====== Material to process ======

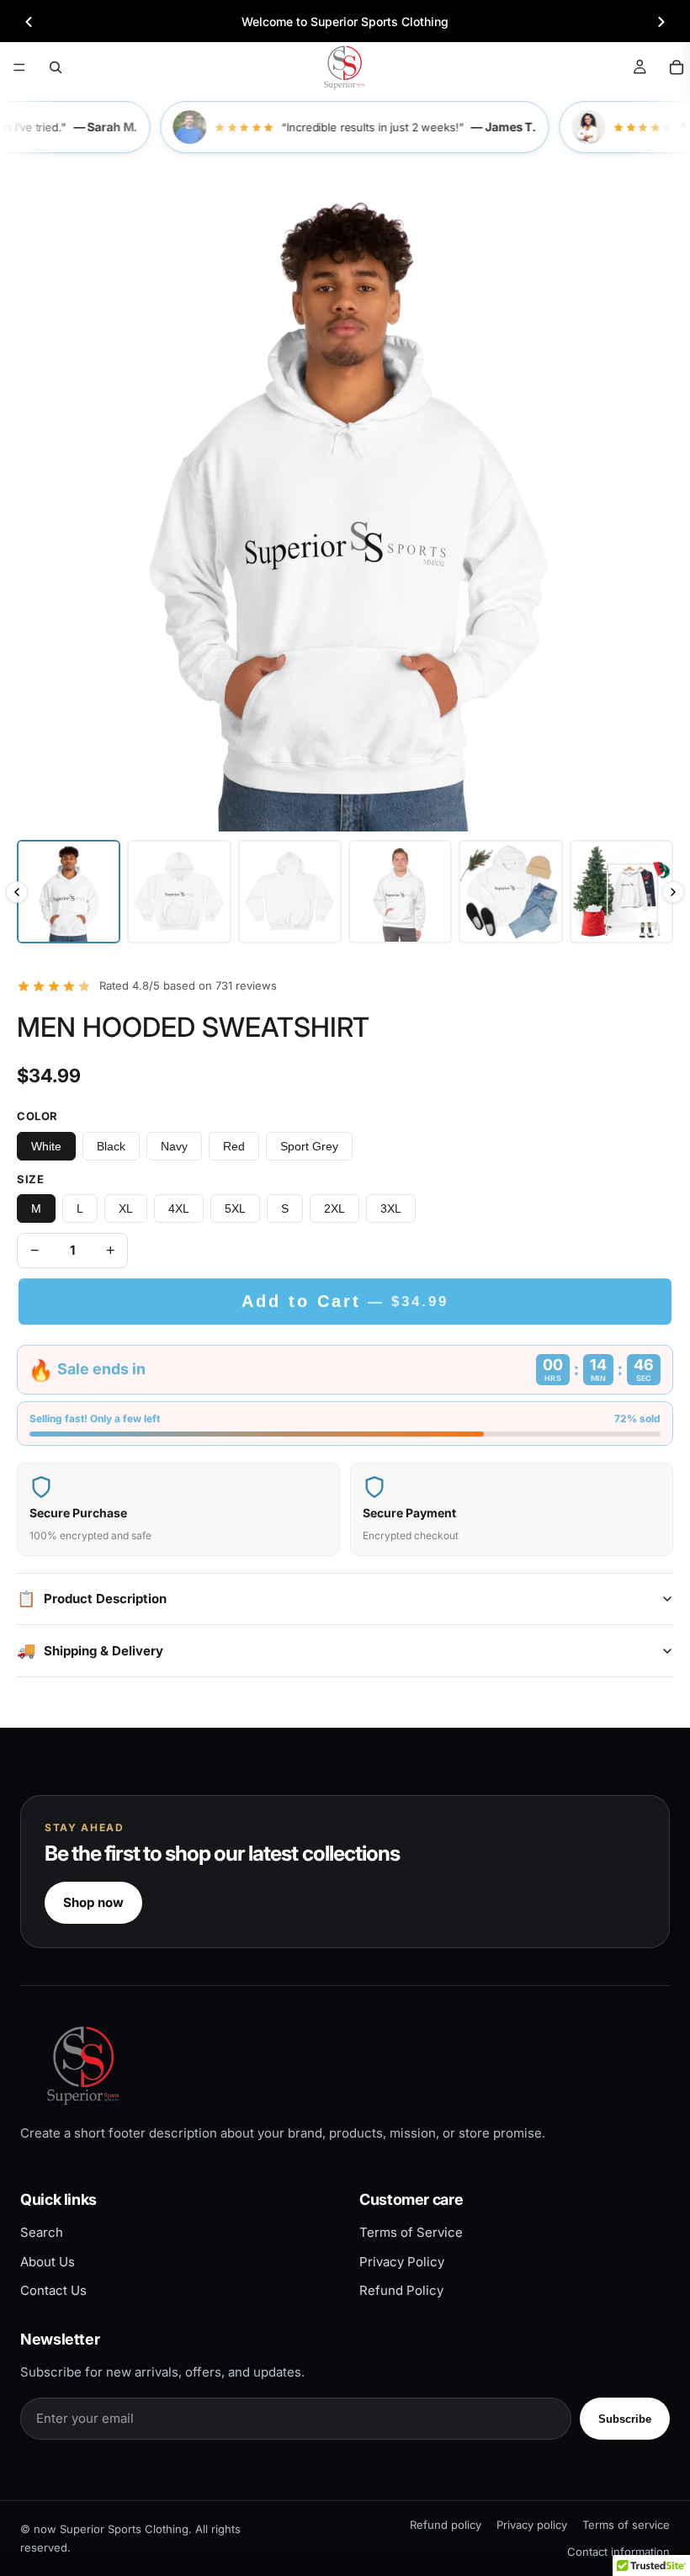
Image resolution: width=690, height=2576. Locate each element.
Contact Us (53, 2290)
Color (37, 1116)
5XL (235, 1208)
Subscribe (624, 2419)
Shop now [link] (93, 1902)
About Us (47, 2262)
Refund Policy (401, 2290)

======
====== Material to process ======

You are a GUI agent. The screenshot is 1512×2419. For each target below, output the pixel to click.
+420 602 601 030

======
====== Material to process ======

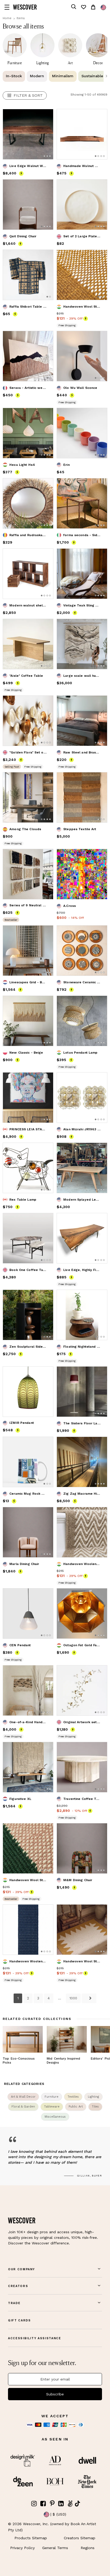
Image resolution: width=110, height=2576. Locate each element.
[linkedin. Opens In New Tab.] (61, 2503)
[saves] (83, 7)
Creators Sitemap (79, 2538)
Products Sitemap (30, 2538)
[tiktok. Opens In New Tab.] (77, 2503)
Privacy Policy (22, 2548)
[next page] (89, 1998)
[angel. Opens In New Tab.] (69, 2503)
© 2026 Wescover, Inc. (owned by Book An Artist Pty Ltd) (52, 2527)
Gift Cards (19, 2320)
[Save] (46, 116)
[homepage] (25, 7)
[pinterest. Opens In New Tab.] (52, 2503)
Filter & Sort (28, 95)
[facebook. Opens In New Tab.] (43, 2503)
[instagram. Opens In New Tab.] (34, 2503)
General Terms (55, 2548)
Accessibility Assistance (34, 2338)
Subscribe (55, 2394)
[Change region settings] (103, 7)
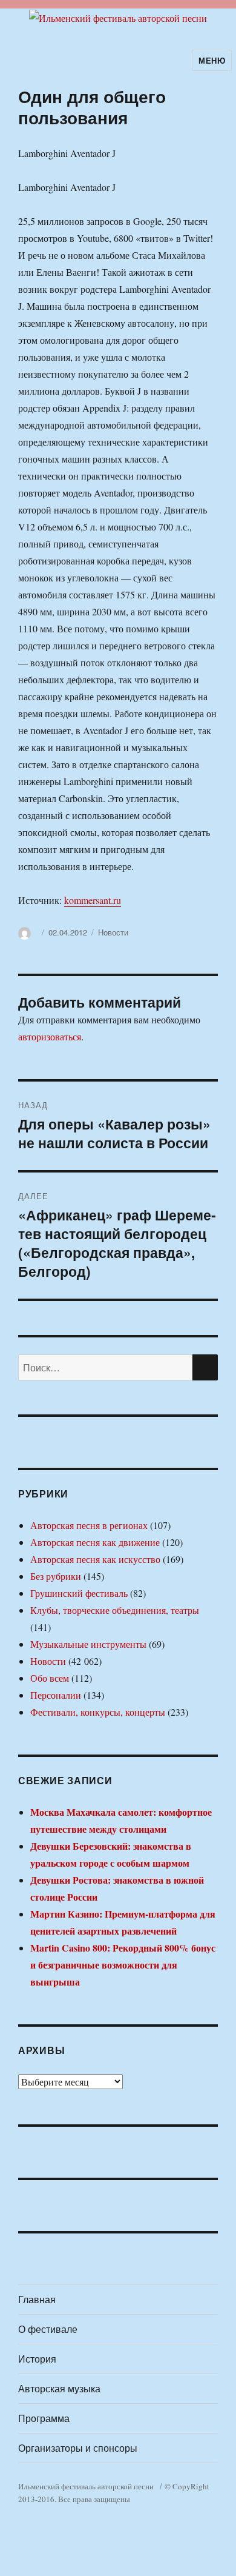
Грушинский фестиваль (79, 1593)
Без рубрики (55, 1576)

======

● What needs to be done:
In the records above, everything from the line with "[pinterest. Opens In New Tab.] (52, 2503)" down to the line with "Без рубрики (55, 1576)" must be duplicated exactly, both lines kept. Leave no pictures in.

● Answer section:
[pinterest. Opens In New Tab.] (52, 2503)
Filter & Sort (28, 95)
[facebook. Opens In New Tab.] (43, 2503)
[instagram. Opens In New Tab.] (34, 2503)
General Terms (55, 2548)
Accessibility Assistance (34, 2338)
Subscribe (55, 2394)
[Change region settings] (103, 7)
Грушинский фестиваль (79, 1593)
Без рубрики (55, 1576)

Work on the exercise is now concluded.